> _OBJECTIVE_: Rewrite every line of the entries below, replacing "Master server" with "Primary server" and changing nothing else. Omit the pictures from your output.

> _Dataset entries_:
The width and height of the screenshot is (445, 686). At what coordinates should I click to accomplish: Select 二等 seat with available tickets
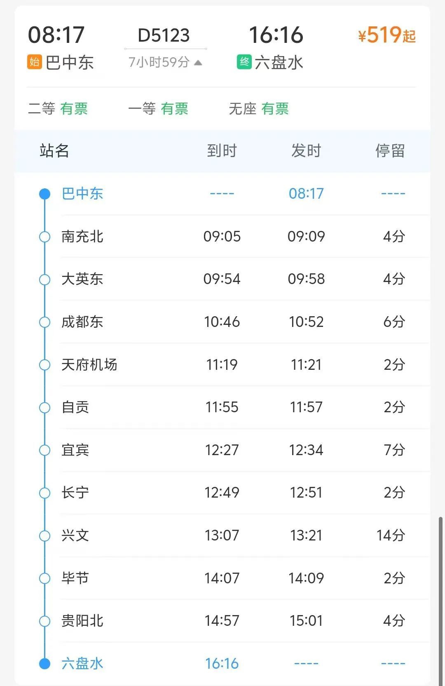click(x=58, y=109)
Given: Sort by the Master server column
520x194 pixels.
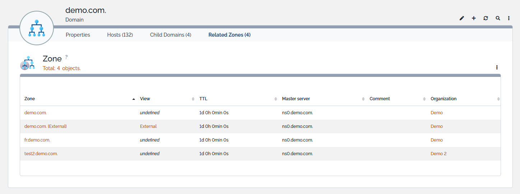Looking at the screenshot, I should tap(296, 99).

> _PROBLEM SOLUTION_:
The width and height of the screenshot is (445, 686). At what coordinates should I click to accomplish: Select 二等 seat with available tickets
click(x=58, y=109)
Given: Sort by the Primary server column
520x194 pixels.
Looking at the screenshot, I should tap(296, 99).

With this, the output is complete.